Sono tornati da Genova con il cuore pieno di emozioni e di orgoglio gli Alpini di Gallio, reduci dalla 97ª Adunata Nazionale degli Alpini. Un appuntamento che, come ogni anno, ha richiamato migliaia di penne nere da tutta Italia e che per il gruppo galliese ha assunto un significato particolarmente intenso.
Ogni Adunata lascia emozioni e ricordi speciali. Ogni città accoglie gli Alpini in modo diverso, con la propria storia e il proprio carattere. Ma quella di Genova, arrivata dopo polemiche e discussioni, ha avuto un valore ancora più forte. La risposta degli Alpini è stata quella più naturale: esserci, vivere la città, incontrare le persone e dimostrare con i fatti il senso profondo della loro presenza.
Tra canti, risate e momenti condivisi, è accaduto un episodio che racconta meglio di qualsiasi discorso cosa significhi appartenere al mondo alpino. Una cittadina genovese ha chiesto al gruppo Alpini di Gallio di fare una sorpresa al marito, ospite in una casa di riposo ed ex Alpino. Una richiesta semplice, ma carica di significato.
Gli Alpini di Gallio non ci hanno pensato nemmeno un istante. Nel rispetto delle regole della struttura, alcuni di loro sono entrati nella casa di riposo per portare un saluto alpino a quell’uomo che non poteva essere tra la folla dell’Adunata, ma che di quella grande famiglia continuava a fare parte.
In quel momento, lontano dai riflettori e dalla grande sfilata, è emerso il significato più autentico dell’essere Alpini: fratellanza, solidarietà, rispetto e comunità. Un gesto piccolo solo in apparenza, capace di portare emozione, memoria e vicinanza.
A raccontare il valore di quell’esperienza è la sindaca di Gallio, Marinella Sambugaro: “Torniamo da Genova con il cuore pieno di emozioni e di orgoglio. Ogni Adunata lascia emozioni e ricordi speciali. Ogni città accoglie gli Alpini in modo unico. Ma quella di Genova, dopo tante polemiche e discussioni, ha avuto un significato ancora più forte. Abbiamo trovato una città animata da migliaia di penne nere capaci, ancora una volta, di unire generazioni e territori nel segno dei valori autentici alpini: amicizia, senso di appartenenza, aiuto reciproco, comunità e rispetto”.

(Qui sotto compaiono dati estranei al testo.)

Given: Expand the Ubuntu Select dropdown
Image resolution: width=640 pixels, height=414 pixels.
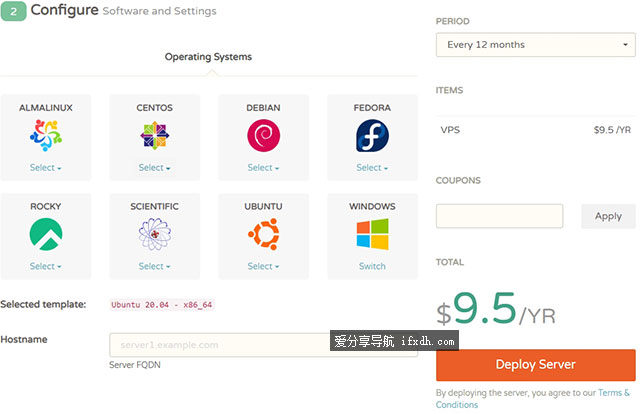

“Soprattutto rispetto – prosegue la Sambugaro –. Perché gli Alpini sono andati oltre alle tante parole dette e, come loro consuetudine, hanno dimostrato con i fatti ciò che rappresentano davvero. Tra canti, risate e momenti condivisi, è accaduto qualcosa che vale più di mille parole. Una cittadina genovese ha chiesto al gruppo Alpini di Gallio un gesto speciale: fare una sorpresa al marito, ospite in una casa di riposo ed ex Alpino. Gli Alpini sono questo: solidarietà, rispetto e famiglia. Come Sindaca sono orgogliosa di avere accanto cittadini alpini capaci di essere, sempre ed ovunque, cuore e umanità. W gli Alpini. Grazie Alpini di Gallio. Grazie Genova.”
Un ringraziamento che chiude idealmente l’esperienza genovese del gruppo, ma che soprattutto restituisce il senso di una presenza capace di andare oltre l’evento. Perché l’Adunata non è soltanto una grande manifestazione nazionale: è un modo di ritrovarsi, di riconoscersi e di portare ovunque quei valori che continuano a tenere insieme comunità diverse.
A Genova, gli Alpini di Gallio lo hanno fatto con naturalezza. Con un saluto, una visita e un gesto di umanità che resterà tra i ricordi più belli di questa Adunata.